_What you will do:_ For every entry below, give an exact repeat and leave out the pictures.

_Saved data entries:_
==============================
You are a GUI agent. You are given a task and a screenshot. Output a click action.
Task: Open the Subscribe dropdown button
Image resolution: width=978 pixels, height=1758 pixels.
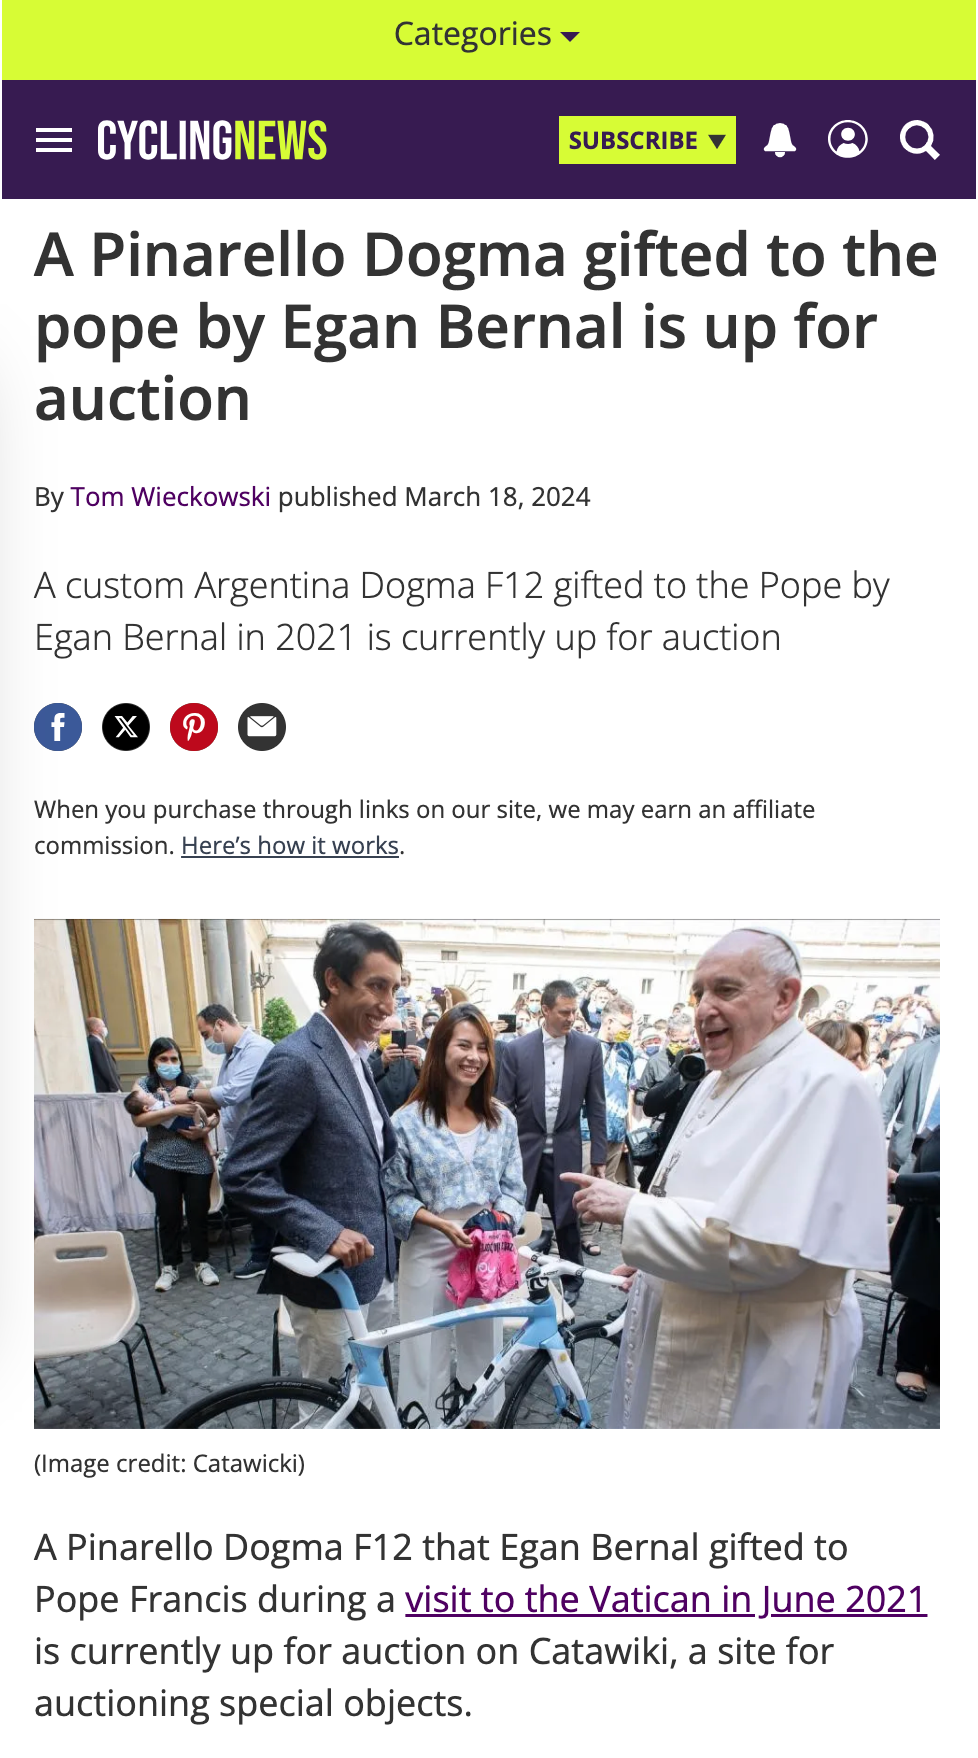647,140
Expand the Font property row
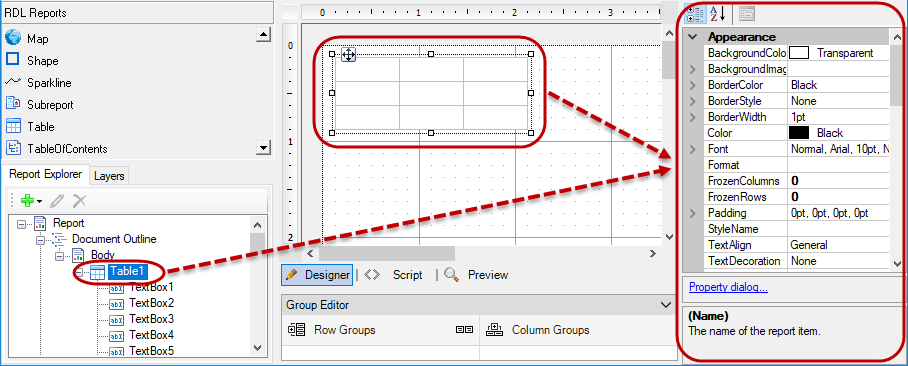Image resolution: width=908 pixels, height=366 pixels. pos(692,149)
==============================
_Output for this exercise:_
You are a GUI agent. You are given a task and a screenshot. Output a click action.
Task: Open the Subscribe dropdown button
Image resolution: width=978 pixels, height=1758 pixels.
647,140
Expand the Font property row
Image resolution: width=908 pixels, height=366 pixels. pos(692,149)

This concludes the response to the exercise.